Packed and ready to go! In November this year, Luis Ortiz-Catedral will lead the team conducting the 2014-2015 annual survey of Floreana Mockingbirds on Champion and Gardner Islets. These counts provide the best information about population trends and overall population status of the iconic Floreana Mockingbird, officially, the mockingbird with the most restricted distribution in the world. Besides the annual counts, Luis and his team (which includes a Mexican and an Ecuadorian volunteer) will set up 6 motion-sensitive cameras to monitor active nests and document the breeding cycle of the species. These gadgets are small (about the size of a carton of milk) and camouflaged, thus enabling a non-invasive alternative to monitor nesting outcomes. These cameras will help the understanding of what are the most critical periods of survival for nests (i.e. incubation, chick-rearing or fledgling) and will also document potential native or exotic predators of eggs and chicks.

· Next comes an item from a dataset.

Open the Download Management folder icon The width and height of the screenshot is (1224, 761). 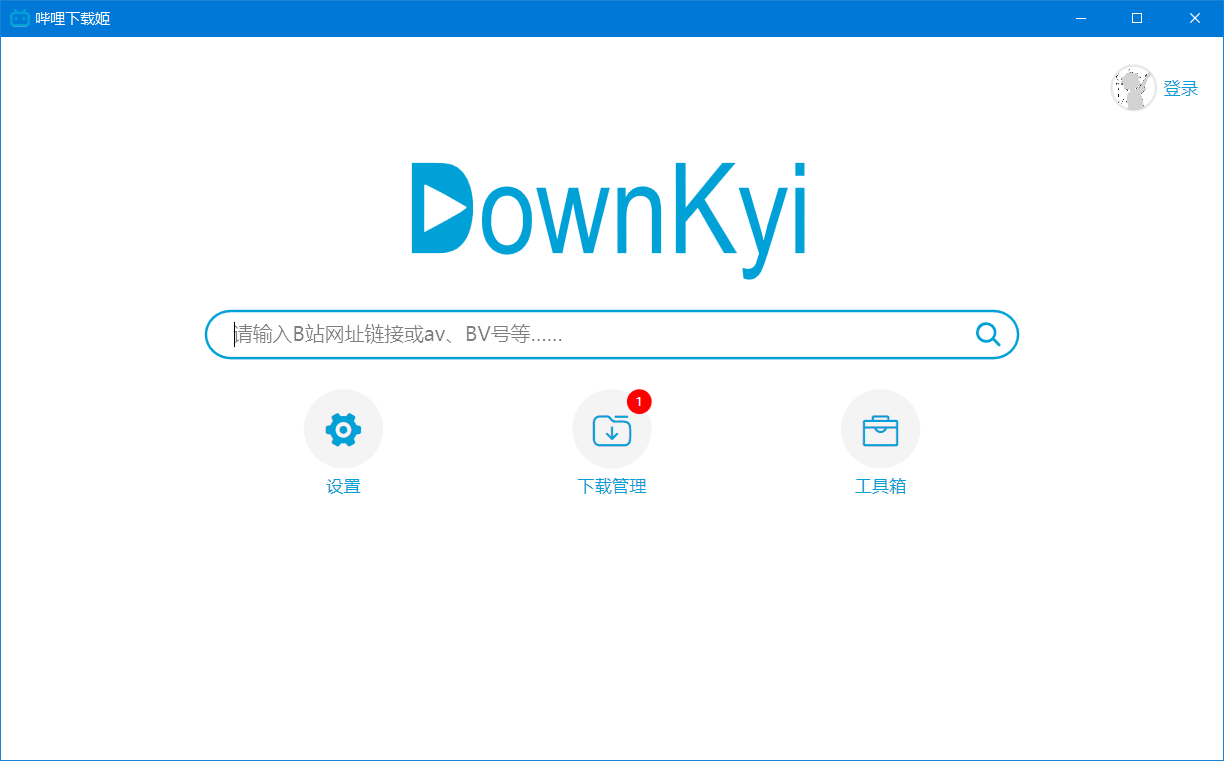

Luis is excited that they will get to see the presentation of a school play "A very special island". This play will be performed by kids of the Tomas de Berlanga School in Santa Cruz as part of their drama classes, under the skilled supervision of Jill Peters and Jo Browne, two very enthusiastic expat teachers from Australia and the UK respectively. "A very special island" is an interactive theatre piece that will show the audience the challenges of being a mockingbird chick, living on an isolated islet. The cast includes a family of mockingbirds, three rats, one cat, one snake and an owl! Photos of the costumes and a short clip of the play will be available online (FOGNZ will provide links when available).
Lastly, a brief training workshop for rangers of the Galapagos National Park will be conducted to strengthen their skills for handling mockingbirds, applying metal bands, keeping records of banded individuals etc. Support for research in the field and the school activities has been generously provided by Massey University, The Mohamed bin Zayed Species Conservation Trust, the Durrell Wildlife Conservation Trust (in kind support) and The Galapagos Conservation Trust.